■ REQUIRED WORK ■
Please read the records below and return each line holding the string "folder".

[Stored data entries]
[Start of section]

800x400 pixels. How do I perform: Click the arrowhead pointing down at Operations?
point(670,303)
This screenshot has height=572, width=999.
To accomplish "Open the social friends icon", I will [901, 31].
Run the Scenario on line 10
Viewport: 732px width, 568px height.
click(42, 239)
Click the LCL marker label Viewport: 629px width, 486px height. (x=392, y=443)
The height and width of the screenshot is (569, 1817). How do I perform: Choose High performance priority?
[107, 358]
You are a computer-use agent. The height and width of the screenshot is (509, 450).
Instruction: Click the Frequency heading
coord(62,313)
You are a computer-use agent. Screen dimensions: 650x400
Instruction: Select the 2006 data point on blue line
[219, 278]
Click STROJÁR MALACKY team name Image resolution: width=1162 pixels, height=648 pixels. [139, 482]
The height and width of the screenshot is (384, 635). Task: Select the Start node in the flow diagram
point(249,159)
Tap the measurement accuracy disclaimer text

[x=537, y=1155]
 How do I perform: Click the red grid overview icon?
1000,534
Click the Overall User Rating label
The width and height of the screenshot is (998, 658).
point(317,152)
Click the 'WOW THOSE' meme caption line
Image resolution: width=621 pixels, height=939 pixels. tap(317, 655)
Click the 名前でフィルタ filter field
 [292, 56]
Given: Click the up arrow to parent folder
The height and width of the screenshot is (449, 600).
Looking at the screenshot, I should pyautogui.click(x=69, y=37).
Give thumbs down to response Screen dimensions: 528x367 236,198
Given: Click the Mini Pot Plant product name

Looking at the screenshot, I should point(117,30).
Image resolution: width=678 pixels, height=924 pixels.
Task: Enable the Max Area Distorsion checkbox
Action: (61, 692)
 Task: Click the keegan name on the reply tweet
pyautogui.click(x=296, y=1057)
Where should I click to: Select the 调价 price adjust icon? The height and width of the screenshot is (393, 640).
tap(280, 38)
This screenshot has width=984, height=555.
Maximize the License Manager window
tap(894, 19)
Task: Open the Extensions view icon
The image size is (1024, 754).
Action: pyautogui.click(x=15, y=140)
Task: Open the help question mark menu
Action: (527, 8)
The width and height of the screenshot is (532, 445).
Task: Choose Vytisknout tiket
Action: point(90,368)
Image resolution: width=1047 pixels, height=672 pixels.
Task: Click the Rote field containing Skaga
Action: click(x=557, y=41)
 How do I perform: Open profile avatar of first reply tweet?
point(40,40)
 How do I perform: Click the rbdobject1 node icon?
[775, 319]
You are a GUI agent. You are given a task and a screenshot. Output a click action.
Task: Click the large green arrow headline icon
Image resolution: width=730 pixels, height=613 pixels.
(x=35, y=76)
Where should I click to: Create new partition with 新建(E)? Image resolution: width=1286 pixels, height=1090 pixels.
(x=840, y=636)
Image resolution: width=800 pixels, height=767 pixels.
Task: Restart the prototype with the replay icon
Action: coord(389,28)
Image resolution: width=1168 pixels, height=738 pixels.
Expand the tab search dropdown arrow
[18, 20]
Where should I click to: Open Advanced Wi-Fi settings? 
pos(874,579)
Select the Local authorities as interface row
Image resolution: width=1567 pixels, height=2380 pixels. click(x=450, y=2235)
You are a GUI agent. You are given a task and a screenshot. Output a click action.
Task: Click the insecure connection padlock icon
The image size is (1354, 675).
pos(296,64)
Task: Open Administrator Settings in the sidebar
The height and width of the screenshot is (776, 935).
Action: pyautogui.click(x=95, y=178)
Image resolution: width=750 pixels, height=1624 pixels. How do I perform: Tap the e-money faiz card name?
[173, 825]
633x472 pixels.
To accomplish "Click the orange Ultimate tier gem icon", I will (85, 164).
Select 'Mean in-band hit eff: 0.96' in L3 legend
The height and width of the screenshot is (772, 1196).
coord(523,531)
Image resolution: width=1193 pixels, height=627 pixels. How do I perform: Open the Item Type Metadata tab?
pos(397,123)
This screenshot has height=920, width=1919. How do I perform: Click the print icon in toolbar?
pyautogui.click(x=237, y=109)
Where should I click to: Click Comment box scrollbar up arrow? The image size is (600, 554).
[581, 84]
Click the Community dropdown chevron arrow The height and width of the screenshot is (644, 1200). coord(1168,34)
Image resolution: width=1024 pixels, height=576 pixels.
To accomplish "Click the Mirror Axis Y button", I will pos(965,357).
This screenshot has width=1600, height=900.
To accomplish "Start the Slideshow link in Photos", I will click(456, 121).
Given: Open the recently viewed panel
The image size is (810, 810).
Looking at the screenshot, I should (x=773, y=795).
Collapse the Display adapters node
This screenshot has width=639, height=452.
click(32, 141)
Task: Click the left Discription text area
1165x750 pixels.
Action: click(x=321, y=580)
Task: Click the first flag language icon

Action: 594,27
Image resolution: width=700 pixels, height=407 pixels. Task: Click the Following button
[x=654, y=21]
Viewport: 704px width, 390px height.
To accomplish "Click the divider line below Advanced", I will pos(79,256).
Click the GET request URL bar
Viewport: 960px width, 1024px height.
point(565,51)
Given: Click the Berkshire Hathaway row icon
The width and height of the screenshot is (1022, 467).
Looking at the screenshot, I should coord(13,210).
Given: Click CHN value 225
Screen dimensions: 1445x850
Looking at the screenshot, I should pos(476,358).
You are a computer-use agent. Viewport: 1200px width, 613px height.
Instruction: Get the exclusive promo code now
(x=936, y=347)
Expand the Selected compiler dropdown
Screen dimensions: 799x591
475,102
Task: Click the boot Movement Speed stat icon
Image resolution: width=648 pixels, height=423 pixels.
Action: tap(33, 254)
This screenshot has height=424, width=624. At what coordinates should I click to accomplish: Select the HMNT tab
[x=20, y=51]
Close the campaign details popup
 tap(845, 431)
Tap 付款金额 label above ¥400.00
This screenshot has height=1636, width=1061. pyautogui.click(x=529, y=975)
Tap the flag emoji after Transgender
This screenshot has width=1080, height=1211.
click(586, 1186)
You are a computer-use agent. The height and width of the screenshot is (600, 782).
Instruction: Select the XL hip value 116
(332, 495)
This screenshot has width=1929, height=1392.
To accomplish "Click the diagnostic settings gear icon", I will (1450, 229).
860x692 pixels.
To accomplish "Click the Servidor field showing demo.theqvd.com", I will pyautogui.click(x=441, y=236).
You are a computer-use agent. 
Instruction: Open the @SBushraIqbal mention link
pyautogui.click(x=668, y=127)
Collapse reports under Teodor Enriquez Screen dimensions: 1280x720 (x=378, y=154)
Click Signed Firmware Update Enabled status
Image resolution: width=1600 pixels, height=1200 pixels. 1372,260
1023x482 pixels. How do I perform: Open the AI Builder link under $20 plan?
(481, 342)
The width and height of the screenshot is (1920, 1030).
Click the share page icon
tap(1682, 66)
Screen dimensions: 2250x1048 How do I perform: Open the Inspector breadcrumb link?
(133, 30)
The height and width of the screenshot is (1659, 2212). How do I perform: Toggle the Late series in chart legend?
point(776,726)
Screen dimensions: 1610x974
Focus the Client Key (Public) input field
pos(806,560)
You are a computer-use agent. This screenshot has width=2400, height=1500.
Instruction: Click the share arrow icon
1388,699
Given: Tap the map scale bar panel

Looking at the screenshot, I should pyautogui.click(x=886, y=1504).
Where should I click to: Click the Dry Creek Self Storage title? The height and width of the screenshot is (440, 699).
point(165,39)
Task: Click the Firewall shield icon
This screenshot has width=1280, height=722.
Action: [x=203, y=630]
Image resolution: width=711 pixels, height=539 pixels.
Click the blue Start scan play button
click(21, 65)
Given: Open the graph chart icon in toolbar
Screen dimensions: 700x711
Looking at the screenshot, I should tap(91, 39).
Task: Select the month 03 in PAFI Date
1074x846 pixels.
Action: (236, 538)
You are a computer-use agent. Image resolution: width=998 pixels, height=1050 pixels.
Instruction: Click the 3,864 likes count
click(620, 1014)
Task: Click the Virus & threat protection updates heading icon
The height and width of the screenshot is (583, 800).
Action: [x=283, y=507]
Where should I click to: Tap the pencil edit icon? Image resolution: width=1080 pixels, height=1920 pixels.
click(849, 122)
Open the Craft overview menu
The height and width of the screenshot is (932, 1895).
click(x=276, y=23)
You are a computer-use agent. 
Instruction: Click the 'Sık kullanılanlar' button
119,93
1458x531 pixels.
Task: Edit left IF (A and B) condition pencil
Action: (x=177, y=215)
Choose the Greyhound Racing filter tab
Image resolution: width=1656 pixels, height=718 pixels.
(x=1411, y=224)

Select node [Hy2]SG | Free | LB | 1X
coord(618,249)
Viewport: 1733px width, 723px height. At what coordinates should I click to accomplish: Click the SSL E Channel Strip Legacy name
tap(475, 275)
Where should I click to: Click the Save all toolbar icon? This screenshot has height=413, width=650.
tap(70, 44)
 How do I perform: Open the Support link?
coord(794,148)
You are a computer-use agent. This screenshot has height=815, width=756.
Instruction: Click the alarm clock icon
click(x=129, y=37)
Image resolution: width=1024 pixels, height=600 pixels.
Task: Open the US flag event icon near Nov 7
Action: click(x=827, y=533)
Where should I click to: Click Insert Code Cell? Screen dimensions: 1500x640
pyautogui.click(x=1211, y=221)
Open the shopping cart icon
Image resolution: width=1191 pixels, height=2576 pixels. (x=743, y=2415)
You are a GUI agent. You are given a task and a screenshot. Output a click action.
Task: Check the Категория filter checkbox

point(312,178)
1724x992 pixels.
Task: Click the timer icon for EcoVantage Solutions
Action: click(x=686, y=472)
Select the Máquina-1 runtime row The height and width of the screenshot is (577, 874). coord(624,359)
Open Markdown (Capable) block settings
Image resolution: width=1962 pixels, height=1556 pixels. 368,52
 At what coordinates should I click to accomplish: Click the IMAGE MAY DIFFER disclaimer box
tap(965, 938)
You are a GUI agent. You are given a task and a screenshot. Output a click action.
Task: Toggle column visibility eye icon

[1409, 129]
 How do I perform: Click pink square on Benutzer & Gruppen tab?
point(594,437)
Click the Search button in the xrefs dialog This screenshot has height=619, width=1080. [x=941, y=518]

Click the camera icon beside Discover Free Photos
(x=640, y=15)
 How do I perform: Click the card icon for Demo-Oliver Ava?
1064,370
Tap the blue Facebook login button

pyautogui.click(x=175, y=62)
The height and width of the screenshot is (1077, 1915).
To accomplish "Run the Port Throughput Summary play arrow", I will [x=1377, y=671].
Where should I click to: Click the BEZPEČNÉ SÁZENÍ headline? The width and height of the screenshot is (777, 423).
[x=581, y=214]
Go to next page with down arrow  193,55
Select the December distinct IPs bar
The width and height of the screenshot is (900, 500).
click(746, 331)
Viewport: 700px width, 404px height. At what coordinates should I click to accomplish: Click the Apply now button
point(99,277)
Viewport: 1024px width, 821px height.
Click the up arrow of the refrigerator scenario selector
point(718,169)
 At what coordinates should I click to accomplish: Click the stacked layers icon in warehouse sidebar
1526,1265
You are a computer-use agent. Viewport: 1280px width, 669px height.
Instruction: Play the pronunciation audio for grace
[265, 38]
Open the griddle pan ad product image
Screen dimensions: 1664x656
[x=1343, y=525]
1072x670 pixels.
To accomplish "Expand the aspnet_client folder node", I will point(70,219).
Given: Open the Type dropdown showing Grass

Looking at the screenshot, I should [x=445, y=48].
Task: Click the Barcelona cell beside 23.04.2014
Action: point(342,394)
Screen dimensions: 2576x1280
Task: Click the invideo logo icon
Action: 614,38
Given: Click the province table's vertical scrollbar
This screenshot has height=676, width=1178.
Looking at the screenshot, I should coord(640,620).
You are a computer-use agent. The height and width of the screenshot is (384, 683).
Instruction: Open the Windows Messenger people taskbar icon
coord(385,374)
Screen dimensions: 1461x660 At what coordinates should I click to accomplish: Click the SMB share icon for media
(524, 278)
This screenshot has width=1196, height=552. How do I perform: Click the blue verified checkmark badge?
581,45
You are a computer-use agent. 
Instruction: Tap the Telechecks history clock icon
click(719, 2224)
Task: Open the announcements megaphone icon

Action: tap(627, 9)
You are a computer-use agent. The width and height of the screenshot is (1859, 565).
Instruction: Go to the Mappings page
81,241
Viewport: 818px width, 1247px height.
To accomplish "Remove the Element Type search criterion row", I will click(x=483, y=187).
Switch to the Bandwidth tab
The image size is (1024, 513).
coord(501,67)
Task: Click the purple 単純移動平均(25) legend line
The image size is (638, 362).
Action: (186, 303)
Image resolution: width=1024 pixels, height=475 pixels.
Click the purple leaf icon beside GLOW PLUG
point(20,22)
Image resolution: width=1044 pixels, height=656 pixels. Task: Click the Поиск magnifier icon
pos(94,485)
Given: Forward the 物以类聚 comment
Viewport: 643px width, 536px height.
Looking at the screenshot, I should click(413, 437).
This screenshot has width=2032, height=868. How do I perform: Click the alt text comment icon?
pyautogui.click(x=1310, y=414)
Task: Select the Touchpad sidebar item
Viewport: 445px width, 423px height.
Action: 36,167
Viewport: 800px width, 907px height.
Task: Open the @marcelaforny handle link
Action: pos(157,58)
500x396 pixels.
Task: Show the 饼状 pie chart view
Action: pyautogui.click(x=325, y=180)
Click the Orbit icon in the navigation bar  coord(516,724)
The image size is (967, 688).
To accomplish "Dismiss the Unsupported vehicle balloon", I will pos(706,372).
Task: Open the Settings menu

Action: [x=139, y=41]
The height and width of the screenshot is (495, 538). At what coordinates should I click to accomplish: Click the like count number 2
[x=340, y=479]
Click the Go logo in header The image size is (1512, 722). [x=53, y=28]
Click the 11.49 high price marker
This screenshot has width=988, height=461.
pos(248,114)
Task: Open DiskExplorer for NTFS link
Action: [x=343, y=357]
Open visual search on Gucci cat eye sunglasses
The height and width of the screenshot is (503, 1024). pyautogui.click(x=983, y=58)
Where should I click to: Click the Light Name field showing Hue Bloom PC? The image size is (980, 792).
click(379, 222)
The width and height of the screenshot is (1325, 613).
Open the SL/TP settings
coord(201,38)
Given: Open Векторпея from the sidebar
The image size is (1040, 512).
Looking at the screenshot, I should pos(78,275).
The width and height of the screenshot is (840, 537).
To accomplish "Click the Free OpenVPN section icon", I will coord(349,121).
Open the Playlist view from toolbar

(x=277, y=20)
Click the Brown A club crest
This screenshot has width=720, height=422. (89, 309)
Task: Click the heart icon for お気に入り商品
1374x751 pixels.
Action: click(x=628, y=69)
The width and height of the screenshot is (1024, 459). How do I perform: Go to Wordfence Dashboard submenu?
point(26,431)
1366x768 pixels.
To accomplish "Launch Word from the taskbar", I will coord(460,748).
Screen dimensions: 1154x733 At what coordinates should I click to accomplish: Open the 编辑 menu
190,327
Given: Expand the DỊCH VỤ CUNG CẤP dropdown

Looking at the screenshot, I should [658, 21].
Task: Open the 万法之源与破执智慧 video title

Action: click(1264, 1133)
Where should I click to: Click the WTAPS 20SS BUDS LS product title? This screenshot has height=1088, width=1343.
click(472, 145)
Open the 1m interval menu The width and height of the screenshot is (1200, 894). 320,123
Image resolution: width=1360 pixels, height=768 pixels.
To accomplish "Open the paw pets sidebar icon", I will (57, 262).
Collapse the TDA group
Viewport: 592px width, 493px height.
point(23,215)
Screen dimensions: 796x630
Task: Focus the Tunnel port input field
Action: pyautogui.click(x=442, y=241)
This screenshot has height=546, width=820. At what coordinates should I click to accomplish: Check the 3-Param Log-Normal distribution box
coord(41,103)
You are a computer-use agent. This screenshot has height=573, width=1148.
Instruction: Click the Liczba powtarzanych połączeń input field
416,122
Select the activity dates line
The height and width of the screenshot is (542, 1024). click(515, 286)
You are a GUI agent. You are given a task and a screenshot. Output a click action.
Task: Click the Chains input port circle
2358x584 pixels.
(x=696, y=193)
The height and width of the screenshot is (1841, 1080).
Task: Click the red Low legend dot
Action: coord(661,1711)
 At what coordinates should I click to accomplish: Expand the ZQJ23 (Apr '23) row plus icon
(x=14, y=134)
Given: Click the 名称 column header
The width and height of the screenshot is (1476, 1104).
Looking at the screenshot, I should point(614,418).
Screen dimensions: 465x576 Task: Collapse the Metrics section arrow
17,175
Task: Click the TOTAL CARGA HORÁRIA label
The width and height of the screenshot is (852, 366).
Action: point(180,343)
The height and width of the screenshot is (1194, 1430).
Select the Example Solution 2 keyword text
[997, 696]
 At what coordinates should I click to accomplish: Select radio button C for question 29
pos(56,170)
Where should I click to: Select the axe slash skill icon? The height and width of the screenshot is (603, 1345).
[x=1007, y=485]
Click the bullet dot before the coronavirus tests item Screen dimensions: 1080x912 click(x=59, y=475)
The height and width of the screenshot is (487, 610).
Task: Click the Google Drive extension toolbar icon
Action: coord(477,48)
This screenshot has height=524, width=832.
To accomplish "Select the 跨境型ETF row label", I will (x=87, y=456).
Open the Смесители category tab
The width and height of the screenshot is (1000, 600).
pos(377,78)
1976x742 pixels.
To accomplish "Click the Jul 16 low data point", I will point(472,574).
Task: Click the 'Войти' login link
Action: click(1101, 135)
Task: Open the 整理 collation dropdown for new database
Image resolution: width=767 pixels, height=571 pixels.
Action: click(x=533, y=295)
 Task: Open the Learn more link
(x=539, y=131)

[End of section]

■ REPLY TO THE EXERCISE ■
Given: Click the up arrow to parent folder
To accomplish "Expand the aspnet_client folder node", I will point(70,219).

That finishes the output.